> [Texte]:
<<<<
Différentes approches

Trois éditeurs proposent donc trois approches très spécifiques, qui ont toutefois en commun les traits bien connus de la narration manga : l’abondance des gros plans, les effets de zoom sur des objets ou des parties du corps humain, qui abolissent la distance avec les personnages, ceux-ci semblant s’adresser à nous…

L’éditeur Kurokawa publie donc une adaptation des « Misérables » de Victor Hugo, réalisé par Takahiro Arai, un virtuose dont le trait est expressif, et même expressionniste. Tout est souligné, creusé, avec des protagonistes présentant des profils tranchants comme des lames de couteau. L’auteur n’a pas peur d’une théâtralité exacerbée ! Les tourments intérieurs, les contradictions du personnage principal prennent des formes spectaculaires et presque fantastiques, ce qui n’est pas contradictoire avec l’œuvre d’Hugo, qui est après tout un flamboyant mélodrame…

Chez l’éditeur Ki-oon paraît « le Requiem du Roi des Roses », adaptation du Richard III de William Shakespeare. L’éditeur n’en est pas à son coup d’essai en matière de récit historique : il compte également à son catalogue Ad Astra, racontant l’histoire d’Hannibal et Scipion, et Cesare, celle de Cesare Borgia. Richard est un hermaphrodite adoré par son père, mais détesté par sa mère.

Quand son géniteur, représentant de la maison d’York, entre en conflit avec les Lancaster pour accéder au trône d’Angleterre, Richard va révéler au grand jour son ambition politique qui s’appuie sur un cynisme et une cruauté sans limites. Si l’auteur prend donc des libertés avec le texte et les caractéristiques du « héros », il réussit à installer une atmosphère malsaine très convaincante... et très shakespearienne !!!
>>>>
> [Données fournies]:
<<<<
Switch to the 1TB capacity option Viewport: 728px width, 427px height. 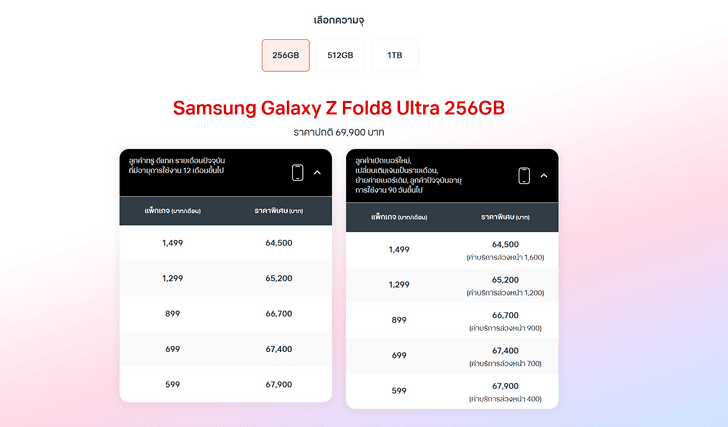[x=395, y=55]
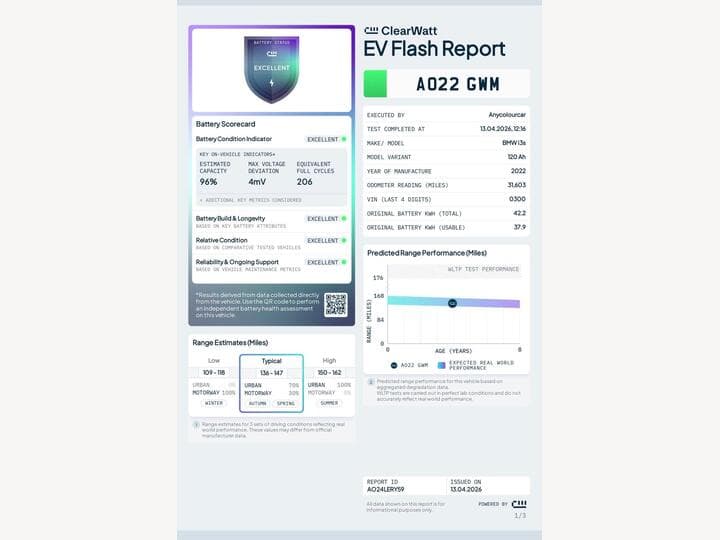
>>>>
<<<<
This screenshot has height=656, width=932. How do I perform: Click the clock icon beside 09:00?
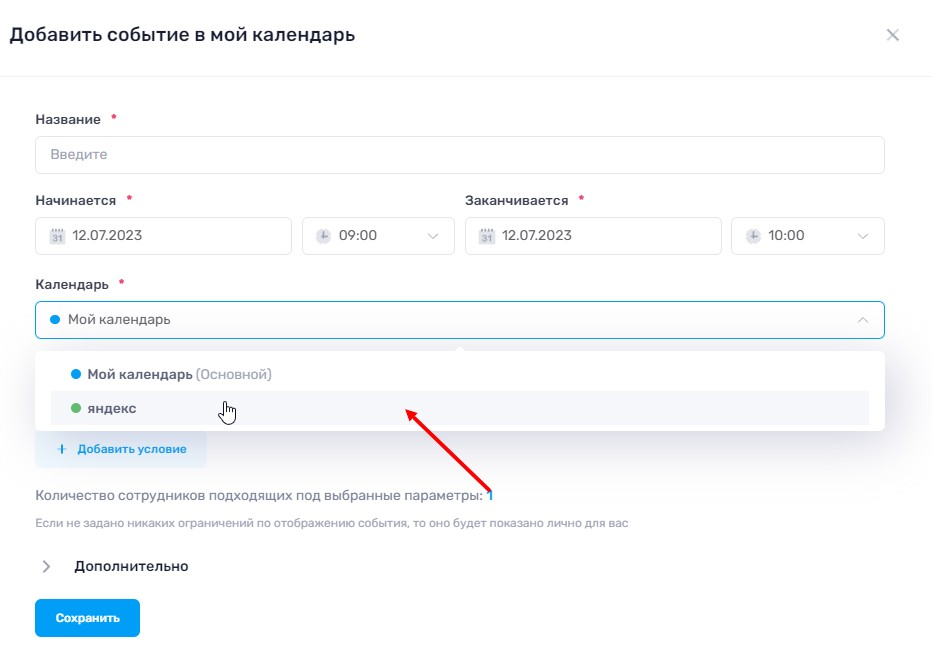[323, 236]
>>>>
> [Exercices]:
a - Selon le texte sur les adaptations en manga, quelle pièce de William Shakespeare « le Requiem du Roi des Roses » adapte-t-il ?
b - Recopiez fidèlement le passage du texte sur les adaptations en manga qui va de « Chez l’éditeur Ki-oon » à « par sa mère. ».

> [Réponses par exercice]:
a - Richard III.

b -
Chez l’éditeur Ki-oon paraît « le Requiem du Roi des Roses », adaptation du Richard III de William Shakespeare. L’éditeur n’en est pas à son coup d’essai en matière de récit historique : il compte également à son catalogue Ad Astra, racontant l’histoire d’Hannibal et Scipion, et Cesare, celle de Cesare Borgia. Richard est un hermaphrodite adoré par son père, mais détesté par sa mère.